We believe this solution blends the best of the consulting model with the best of the OCIO model:
- Consulting: Russell Investments advises on portfolio structure and manager selection, while TJU retains decision-making authority over hiring and terminating managers,1 based on input from its independent investment advisors. If necessary, TJU has the ability to identify a non-recommended manager, and Russell Investments will negotiate fees on behalf of the client.
- OCIO: Russell Investments builds the separate account fund structure for TJU and assumes responsibility for implementing their strategic decisions and performing many of the day-to-day operational aspects of managing a portfolio. Russell Investments also provides detailed, transparent analytics and financial reporting. Additionally, we negotiate and contract with vendors and underlying managers, and TJU benefits from lower manager and vendor fees, thanks to our size and scale.

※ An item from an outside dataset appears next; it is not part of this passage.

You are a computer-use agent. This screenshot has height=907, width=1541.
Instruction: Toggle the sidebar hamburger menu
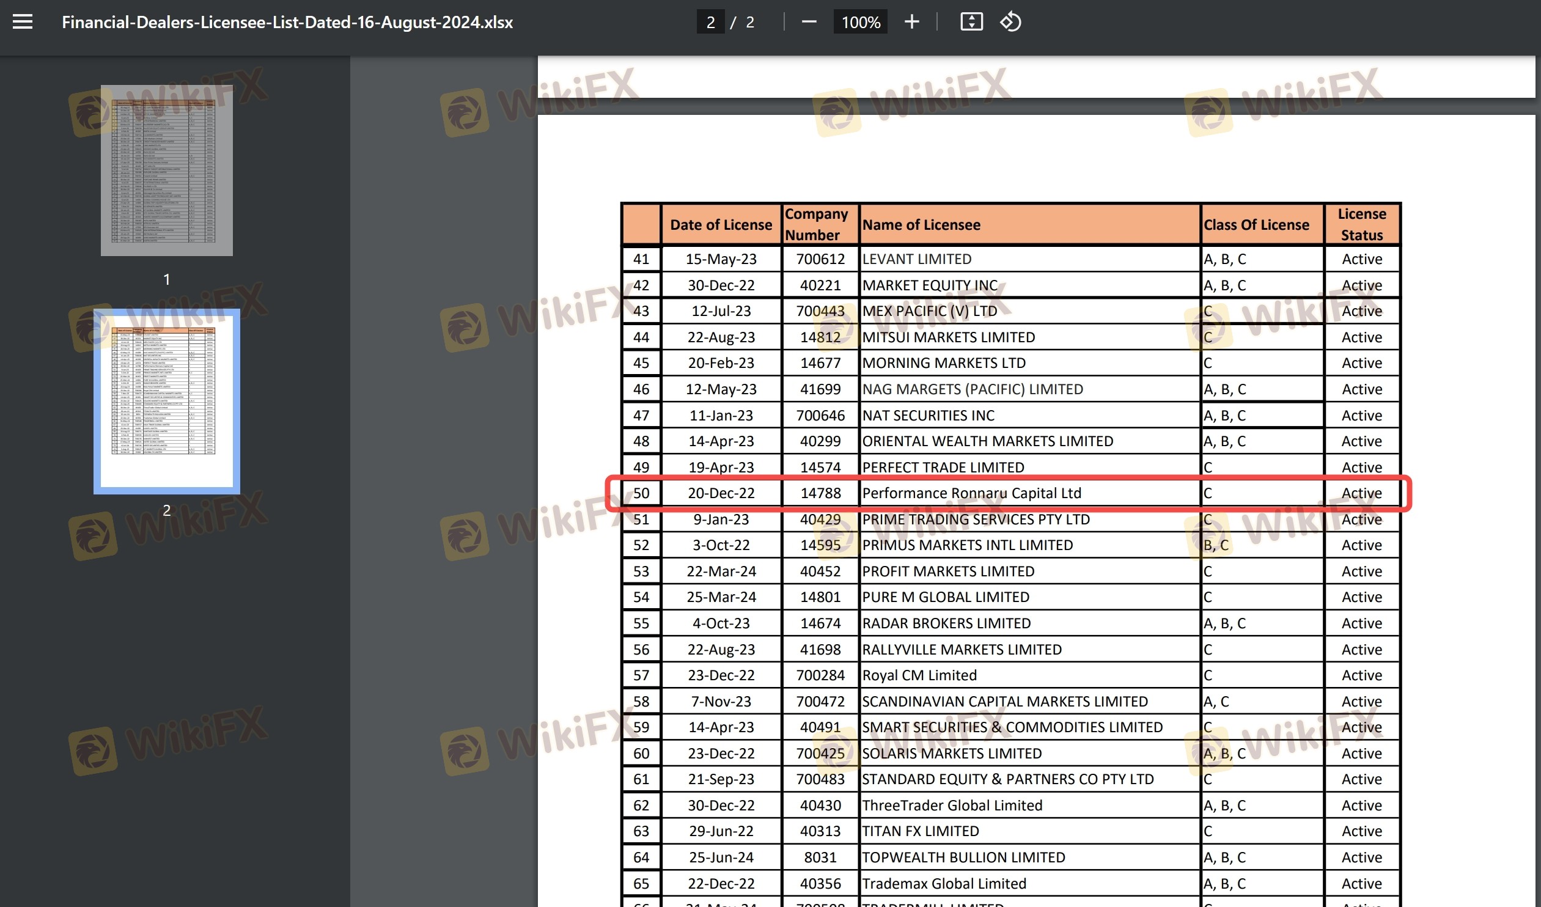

"We were able to create dynamic pools deployed across the spectrum that take advantage of managers that we were going to hire anyway – but at markedly lower levels than we had," Salvato explained.
Pooling the administrative structure and vendor relationships also significantly reduced the organization's operational burden. Exhibit 3 illustrates the simplification of the client's relationship network.
Results
By working with Russell Investments, TJU was able to streamline its multiple asset pools, retain control where desired, decrease the complexity of its investment program, and reduce expenses. By grouping TJU's various asset pools into two legal entities and four underlying consolidated asset pools and leveraging our scale, we increased TJU's buying power with managers and vendors. TJU also benefits greatly from affordable access to our industry-leading manager research2, portfolio structure insights, and investment manager relationships.
"This solution has reduced TJU's administrative overhead and risk by allowing it to delegate many day-to-day operational and administrative functions such as guideline compliance monitoring, risk analytics, managing frequent cash flows, and operational due diligence," Salvato noted. He added that TJU has benefited from a deepened relationship with Russell Investments as its investment provider. "By delegating increased administrative discretion to Russell Investments, I now have additional time and resources to focus on higher-level, strategic, and value-creating decisions that will allow the portfolios to better support the organization's overall financial goals. Just as importantly, TJU's investment strategy is now fully aligned with its enterprise-wide financial plan," he concluded.
2 Over a 28-year period from 1995, an average of 77% of our ‘hire’ ranked products have outperformed their benchmark over rolling 5-year periods, with an average performance for all ‘hire’ ranked products of 1.47% above benchmark. Source: Internal Russell Investments analytics data from January 1, 1995 through December 31, 2022.